After this class it suddenly occurred to me that I was in this higher risk category. I had never really thought about my condition in this way before. To date, while it's been irritating and has had an impact on my life to an extent, it never really made me feel anxious about my overall health prospects because my case is comparatively mild and while there's no cure, it's probably not going to kill me. I'm much more afraid of swine flu, or cancer, or Hanta virus, or water scarcity causing global unrest.
But suddenly I've been much more cognizant of the number of x-rays that I am prescribed. Rheumatologists love to send me to the radiology lab--dentists love to give me the bitewing x-rays--and of course there are mammograms (and while the researchers are arguing about whether women should start at age 40 or 50 for annual screening mammograms, most obgyns follow the recommendations that send patients at age 40).
So I've spent the last week or so reading up on radiation and risk, and found that there are some interesting tools that one can use to calculate your annual radiation dose.
Here is the EPA's calculator:
Here is one from the American Nuclear Society:
And yet another one by the Neighborhood Environmental Watch Network:
Some of the questions they ask to calculate exposure are pretty interesting. I'm not sure, for example, if I live within 50 miles of a nuclear power plant or a coal-fired power plant. I never really thought about how living in the Colorado Plateau gives you 63 mrems a year (as opposed to 16 mrems on the Atlantic coast). Having a gas camping lantern gives you 0.2 mrems annually and sharing a bed with someone gives you 1 mrem.

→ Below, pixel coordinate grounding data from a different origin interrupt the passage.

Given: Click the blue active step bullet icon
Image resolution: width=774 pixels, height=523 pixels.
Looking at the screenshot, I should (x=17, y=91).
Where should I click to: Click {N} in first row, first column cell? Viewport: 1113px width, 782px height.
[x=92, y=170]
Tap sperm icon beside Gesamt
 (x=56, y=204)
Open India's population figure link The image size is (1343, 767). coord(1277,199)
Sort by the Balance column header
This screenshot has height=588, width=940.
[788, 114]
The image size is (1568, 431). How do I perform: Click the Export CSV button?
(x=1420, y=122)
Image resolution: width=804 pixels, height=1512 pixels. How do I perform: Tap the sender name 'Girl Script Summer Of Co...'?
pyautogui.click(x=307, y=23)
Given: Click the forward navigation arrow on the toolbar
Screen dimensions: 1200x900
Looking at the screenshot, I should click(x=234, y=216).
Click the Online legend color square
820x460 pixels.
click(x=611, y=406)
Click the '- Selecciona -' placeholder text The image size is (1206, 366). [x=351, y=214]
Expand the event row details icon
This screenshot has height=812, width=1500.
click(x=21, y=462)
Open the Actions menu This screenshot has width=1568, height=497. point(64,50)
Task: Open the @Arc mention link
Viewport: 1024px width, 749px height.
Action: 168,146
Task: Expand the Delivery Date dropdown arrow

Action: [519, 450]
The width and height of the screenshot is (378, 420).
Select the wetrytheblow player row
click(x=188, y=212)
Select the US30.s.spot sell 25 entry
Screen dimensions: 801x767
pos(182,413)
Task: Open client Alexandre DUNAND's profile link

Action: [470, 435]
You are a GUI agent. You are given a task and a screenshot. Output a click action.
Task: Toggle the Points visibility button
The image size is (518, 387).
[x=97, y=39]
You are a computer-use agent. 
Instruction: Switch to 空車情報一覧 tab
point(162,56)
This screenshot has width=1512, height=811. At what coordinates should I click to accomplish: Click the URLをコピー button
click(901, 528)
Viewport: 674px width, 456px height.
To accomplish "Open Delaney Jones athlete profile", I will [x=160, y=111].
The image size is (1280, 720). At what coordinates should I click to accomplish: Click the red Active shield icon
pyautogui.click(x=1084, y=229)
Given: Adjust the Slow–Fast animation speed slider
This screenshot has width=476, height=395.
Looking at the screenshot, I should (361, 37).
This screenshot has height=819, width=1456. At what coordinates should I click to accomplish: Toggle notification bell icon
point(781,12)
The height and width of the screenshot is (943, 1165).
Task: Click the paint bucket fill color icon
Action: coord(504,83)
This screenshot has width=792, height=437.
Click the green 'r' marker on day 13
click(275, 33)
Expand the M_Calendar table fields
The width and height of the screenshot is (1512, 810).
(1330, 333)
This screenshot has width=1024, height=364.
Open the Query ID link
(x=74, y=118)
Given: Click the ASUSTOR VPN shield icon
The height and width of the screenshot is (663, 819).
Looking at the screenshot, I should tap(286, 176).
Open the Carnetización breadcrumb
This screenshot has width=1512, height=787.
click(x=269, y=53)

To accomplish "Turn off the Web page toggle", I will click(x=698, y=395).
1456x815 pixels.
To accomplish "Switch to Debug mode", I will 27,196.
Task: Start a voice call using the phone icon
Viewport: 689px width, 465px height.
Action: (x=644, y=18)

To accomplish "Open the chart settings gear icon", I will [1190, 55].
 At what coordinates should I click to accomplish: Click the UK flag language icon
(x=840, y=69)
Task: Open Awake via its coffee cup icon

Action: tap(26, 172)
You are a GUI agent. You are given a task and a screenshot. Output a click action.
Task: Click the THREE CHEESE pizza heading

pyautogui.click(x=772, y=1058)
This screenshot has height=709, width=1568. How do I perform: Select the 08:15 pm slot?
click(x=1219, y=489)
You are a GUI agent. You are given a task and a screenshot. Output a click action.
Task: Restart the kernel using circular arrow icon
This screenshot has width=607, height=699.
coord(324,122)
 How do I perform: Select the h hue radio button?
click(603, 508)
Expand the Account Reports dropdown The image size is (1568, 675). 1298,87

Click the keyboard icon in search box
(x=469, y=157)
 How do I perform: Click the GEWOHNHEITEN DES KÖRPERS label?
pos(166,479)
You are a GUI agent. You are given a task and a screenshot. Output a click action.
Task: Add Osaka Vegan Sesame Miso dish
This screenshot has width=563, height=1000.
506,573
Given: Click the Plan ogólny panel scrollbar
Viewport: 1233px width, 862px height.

Here's what the American Nuclear Society says about dose:
The average dose per person from all sources is about 360 mrems per year. It is not, however, uncommon for any of us to receive far more than that in a given year (largely due to medical procedures we may undergo). International Standards allow exposure to as much as 5,000 mrems a year for those who work with and around radioactive material.Because of my x-rays, my dose is twice as much as the norm. But I'm comforted by the fact that it's 4,373.93 rmems less than the allowable annual maximum permissible dose under the (somewhat frighteningly generous) International Standards.